» **WRITTEN TASK 1**: From the tax ruling excerpt, list each convention that applies unless otherwise stated.

» **GIVEN TEXT**:
=== Begin Enclosure ===
The Taxpayers have also confirmed that the Proposed Transactions described herein will not result in the Taxpayers or any person related to the Taxpayers being unable to pay any of their existing liabilities.
This letter is based solely on the Facts and Proposed Transactions described below. The documentation submitted with the ruling request does not form part of the Facts and Proposed Transactions, and any references thereto are provided solely for the convenience of the reader.
Unless otherwise stated:
(i) all references to a statute are to the relevant provision of the Income Tax Act, R.S.C. 1985 (5th Supp.), c.1, as amended, (“Act”), or, where appropriate, the Income Tax Regulations, C.R.C., c.945, as amended, (“Regulations”);
(ii) all references to monetary amounts are in Canadian dollars; and
(iii) the singular should be read as plural and vice versa where the circumstances so require.
=== End Enclosure ===
» **WRITTEN TASK 2**: Arrange the rows as a Markdown table with the columns No. and Line, covering everything from the first row down to the line containing "chart-title: Vegreville 2008". Skip blank lines and leave the pictures out.

[Records from a dataset]
=== Begin Enclosure ===
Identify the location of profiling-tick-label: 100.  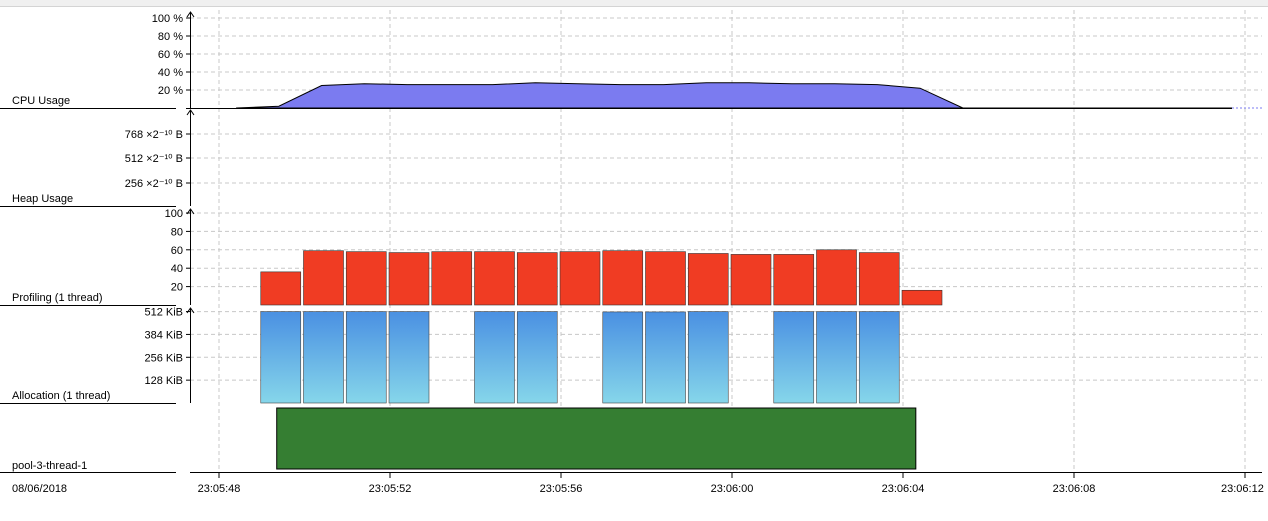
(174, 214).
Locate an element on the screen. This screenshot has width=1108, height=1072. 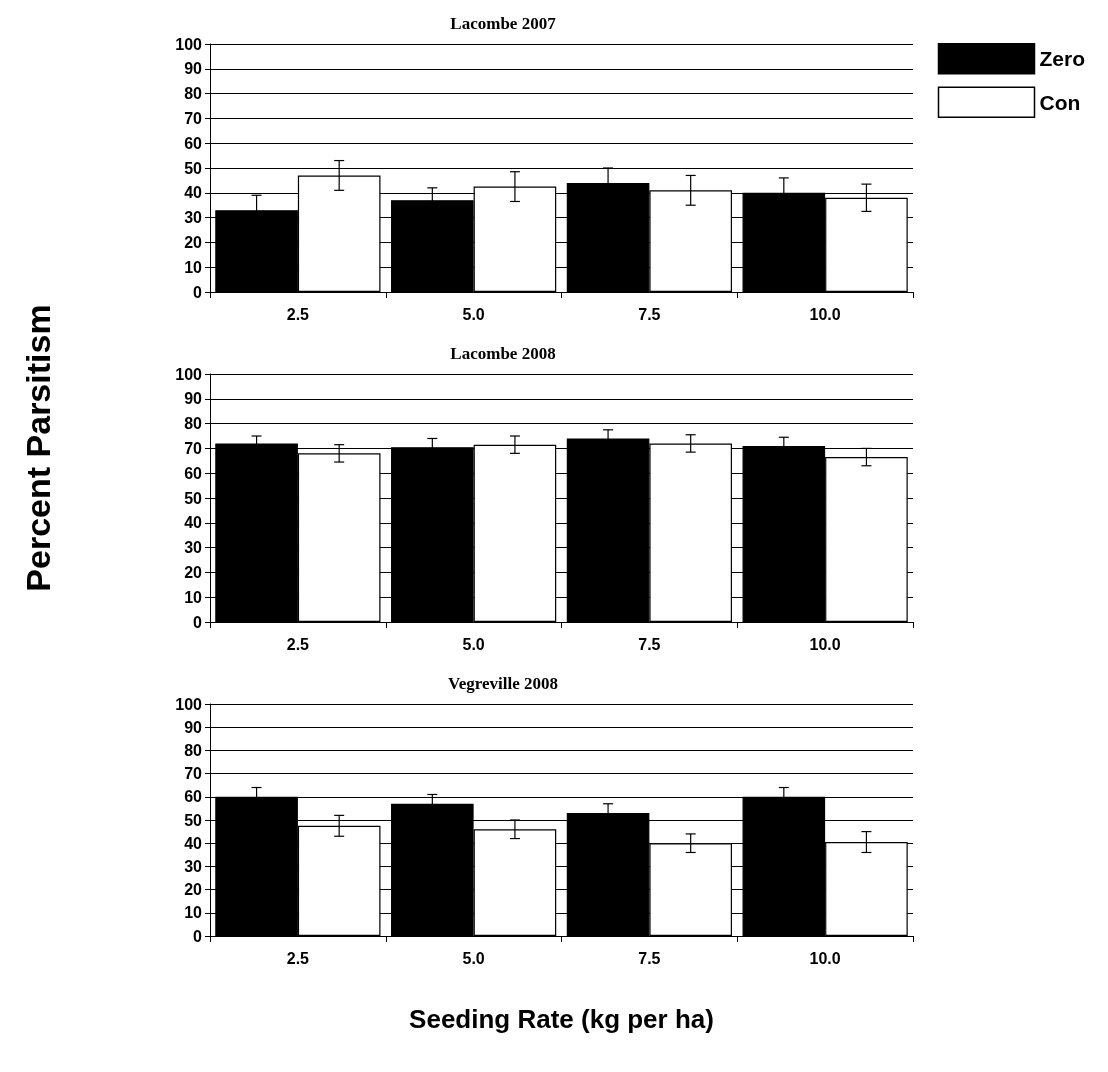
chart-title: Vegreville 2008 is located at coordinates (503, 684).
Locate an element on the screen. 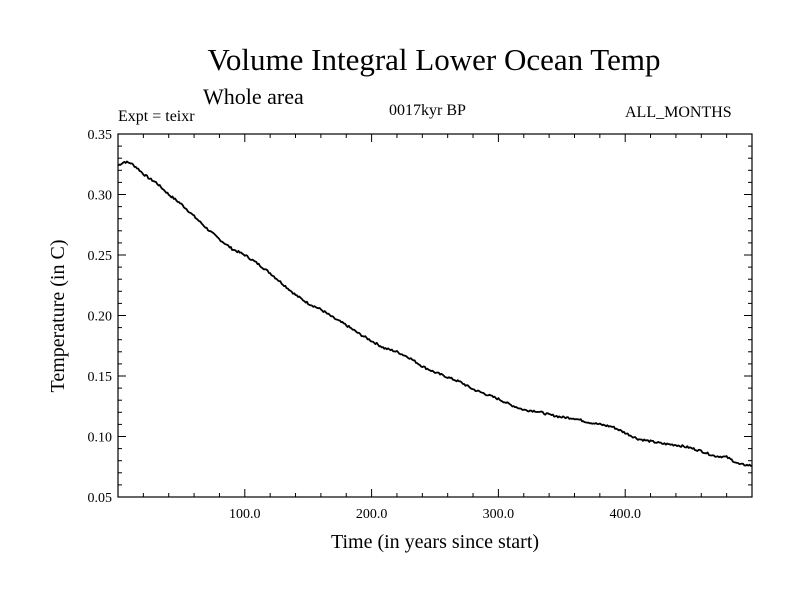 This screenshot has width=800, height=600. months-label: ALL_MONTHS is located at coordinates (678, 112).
=== End Enclosure ===
» **YOUR SOLUTION 1**:
- All references to a statute are to the relevant provision of the Income Tax Act, R.S.C. 1985 (5th Supp.), c.1, as amended ("Act"), or, where appropriate, the Income Tax Regulations, C.R.C., c.945, as amended ("Regulations").
- All references to monetary amounts are in Canadian dollars.
- The singular should be read as plural and vice versa where the circumstances so require.

» **YOUR SOLUTION 2**:
| No. | Line |
|---|---|
| 1 | Identify the location of profiling-tick-label: 100.   |
| 2 | (174, 214). |
| 3 | Locate an element on the screen. This screenshot has width=1108, height=1072.  |
| 4 | chart-title: Vegreville 2008 is located at coordinates (503, 684). |